Par un arrêt rendu le 29 août 2025, la cour d’appel d’Aix-en-Provence, chambre 4-2, statue sur un litige opposant un conducteur d’engins à son ancien employeur, une société de travaux publics, à la suite d’un licenciement pour faute grave.

Un salarié a été engagé le 15 janvier 2018 en qualité de conducteur d’engins, niveau 4 coefficient 180 de la convention collective nationale des ouvriers de travaux publics. Par lettre du 1er décembre 2018, l’employeur lui a notifié son licenciement pour faute grave, fondé sur un manquement à la sécurité survenu le 3 octobre 2018 sur un chantier de démolition d’un collège, ainsi que sur un ratio d’activité insuffisant. Il lui était reproché d’avoir laissé en porte-à-faux un local technique sur la toiture d’un bâtiment, créant un risque d’effondrement pour les travailleurs et les riverains, et d’avoir travaillé avec un temps effectif très inférieur au temps de fonctionnement de sa machine.

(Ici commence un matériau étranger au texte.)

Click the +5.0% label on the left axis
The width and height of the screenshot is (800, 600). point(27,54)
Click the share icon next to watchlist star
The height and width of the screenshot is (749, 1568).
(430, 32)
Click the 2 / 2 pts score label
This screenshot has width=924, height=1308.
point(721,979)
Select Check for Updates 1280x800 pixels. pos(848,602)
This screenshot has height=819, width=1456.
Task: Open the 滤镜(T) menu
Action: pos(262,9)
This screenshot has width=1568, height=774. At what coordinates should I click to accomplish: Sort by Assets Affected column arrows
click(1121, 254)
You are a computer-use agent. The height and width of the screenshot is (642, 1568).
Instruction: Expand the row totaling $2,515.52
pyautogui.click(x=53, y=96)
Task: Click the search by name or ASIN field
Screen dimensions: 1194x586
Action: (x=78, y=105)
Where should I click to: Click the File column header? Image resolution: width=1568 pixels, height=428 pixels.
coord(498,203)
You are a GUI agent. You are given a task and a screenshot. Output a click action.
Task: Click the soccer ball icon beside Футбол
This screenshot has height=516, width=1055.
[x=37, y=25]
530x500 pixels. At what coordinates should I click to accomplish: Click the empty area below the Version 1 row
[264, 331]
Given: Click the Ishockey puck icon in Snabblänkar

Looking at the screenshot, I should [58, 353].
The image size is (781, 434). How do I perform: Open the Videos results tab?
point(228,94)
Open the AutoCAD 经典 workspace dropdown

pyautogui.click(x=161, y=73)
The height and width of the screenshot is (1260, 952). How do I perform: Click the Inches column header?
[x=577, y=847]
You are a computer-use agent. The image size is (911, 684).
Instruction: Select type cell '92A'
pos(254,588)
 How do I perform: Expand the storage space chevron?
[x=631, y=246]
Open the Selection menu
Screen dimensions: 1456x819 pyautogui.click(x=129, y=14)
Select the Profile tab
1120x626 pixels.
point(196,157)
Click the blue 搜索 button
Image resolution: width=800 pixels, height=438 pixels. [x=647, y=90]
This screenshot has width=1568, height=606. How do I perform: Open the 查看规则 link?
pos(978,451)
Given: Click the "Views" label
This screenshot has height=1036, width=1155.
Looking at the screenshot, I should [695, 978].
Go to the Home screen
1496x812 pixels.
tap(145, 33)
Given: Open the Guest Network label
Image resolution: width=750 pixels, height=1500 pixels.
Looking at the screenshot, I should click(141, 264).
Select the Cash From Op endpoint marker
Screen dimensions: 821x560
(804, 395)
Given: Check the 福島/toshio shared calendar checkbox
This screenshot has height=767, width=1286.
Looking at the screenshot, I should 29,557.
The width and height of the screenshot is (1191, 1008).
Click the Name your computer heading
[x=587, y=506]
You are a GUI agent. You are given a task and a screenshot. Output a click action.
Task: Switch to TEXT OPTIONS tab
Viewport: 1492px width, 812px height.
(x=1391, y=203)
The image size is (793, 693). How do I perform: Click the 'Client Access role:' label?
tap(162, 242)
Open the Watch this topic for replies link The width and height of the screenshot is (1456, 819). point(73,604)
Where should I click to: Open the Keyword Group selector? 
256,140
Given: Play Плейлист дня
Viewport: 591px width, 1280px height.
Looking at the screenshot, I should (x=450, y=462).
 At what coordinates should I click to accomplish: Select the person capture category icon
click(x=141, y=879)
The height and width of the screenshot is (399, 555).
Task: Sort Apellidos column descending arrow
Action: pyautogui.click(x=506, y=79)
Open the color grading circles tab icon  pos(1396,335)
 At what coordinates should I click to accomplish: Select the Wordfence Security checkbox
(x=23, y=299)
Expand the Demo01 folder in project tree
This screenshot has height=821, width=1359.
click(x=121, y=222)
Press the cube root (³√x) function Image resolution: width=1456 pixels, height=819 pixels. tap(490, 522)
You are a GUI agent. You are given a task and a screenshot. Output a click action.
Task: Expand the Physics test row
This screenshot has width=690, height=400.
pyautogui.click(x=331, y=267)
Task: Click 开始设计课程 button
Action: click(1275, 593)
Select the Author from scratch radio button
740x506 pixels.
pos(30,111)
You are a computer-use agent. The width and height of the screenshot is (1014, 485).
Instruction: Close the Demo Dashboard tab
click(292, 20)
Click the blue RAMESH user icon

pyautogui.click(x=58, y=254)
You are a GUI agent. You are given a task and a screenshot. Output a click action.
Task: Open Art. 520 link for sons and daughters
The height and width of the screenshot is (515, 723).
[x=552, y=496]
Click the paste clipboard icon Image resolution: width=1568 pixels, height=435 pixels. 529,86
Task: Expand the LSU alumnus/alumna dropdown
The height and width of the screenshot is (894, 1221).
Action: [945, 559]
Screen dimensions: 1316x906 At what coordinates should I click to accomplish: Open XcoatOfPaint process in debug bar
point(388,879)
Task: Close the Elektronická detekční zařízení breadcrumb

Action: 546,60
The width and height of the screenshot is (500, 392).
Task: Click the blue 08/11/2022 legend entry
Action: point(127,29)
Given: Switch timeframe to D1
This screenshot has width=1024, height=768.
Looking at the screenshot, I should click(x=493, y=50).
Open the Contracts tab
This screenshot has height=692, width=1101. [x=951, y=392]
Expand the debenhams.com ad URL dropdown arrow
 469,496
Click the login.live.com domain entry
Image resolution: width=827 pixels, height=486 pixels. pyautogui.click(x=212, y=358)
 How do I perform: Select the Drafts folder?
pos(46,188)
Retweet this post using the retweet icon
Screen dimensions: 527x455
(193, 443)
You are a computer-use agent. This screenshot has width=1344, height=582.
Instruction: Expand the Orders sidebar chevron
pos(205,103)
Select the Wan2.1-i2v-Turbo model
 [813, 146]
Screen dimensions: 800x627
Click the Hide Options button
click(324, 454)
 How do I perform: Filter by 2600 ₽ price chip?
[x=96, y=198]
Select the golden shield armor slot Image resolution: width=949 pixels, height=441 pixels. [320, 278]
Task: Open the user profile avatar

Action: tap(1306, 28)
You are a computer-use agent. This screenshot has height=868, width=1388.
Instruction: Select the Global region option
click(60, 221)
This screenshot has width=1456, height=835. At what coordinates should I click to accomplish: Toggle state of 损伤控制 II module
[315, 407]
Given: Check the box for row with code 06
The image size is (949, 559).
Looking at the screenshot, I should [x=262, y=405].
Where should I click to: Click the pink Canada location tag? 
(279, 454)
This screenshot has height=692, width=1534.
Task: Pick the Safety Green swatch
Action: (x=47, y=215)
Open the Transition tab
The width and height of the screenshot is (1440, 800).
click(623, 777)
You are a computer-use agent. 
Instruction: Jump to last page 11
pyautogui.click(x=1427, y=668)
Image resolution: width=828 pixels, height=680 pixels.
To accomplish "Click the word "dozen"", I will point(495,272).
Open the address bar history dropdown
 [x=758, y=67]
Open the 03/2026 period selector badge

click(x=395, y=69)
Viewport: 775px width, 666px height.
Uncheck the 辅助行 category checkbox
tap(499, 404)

Le salarié a saisi le conseil de prud’hommes de Martigues, lequel a requalifié le licenciement en licenciement sans cause réelle et sérieuse par jugement du 16 septembre 2021, tout en faisant droit partiellement à ses demandes au titre des heures supplémentaires. L’employeur a interjeté appel, sollicitant la reconnaissance de la faute grave. Le salarié a formé appel incident, demandant notamment le déplafonnement du barème d’indemnisation et diverses indemnités complémentaires.

La question posée à la cour était de déterminer si les manquements reprochés au salarié, tenant à la fois à une mise en danger sur un chantier de démolition et à un faible temps de travail effectif, constituaient une faute grave justifiant un licenciement sans préavis ni indemnité.

La cour d’appel d’Aix-en-Provence infirme le jugement sur la qualification du licenciement. Elle retient que le grief de manquement à la sécurité est établi et imputable au salarié, dont la qualification lui conférait « la responsabilité du bon déroulement du mode opératoire des travaux qu’il réalisait avec une autonomie et une initiative très larges ». Elle juge que « la gravité du grief de manquement à la sécurité, exposant les travailleurs et des tiers à un risque de chute d’une structure laissée en porte-à-faux dans le vide, par un salarié qualifié ayant une ancienneté dans la société de 8 mois, rendait impossible son maintien dans l’entreprise et justifiait à lui seul un licenciement pour faute grave ».

L’arrêt commenté présente un double intérêt. Il illustre d’abord l’appréciation judiciaire de la faute grave d’un salarié qualifié en matière de sécurité sur un chantier de démolition (I). Il permet ensuite d’examiner le traitement contentieux des heures supplémentaires au regard des éléments de preuve produits par le salarié (II).

I. La caractérisation de la faute grave du conducteur d’engins

La cour procède à une analyse rigoureuse des manquements reprochés au salarié (A), avant d’en tirer les conséquences quant à l’impossibilité de maintenir ce dernier dans l’entreprise (B).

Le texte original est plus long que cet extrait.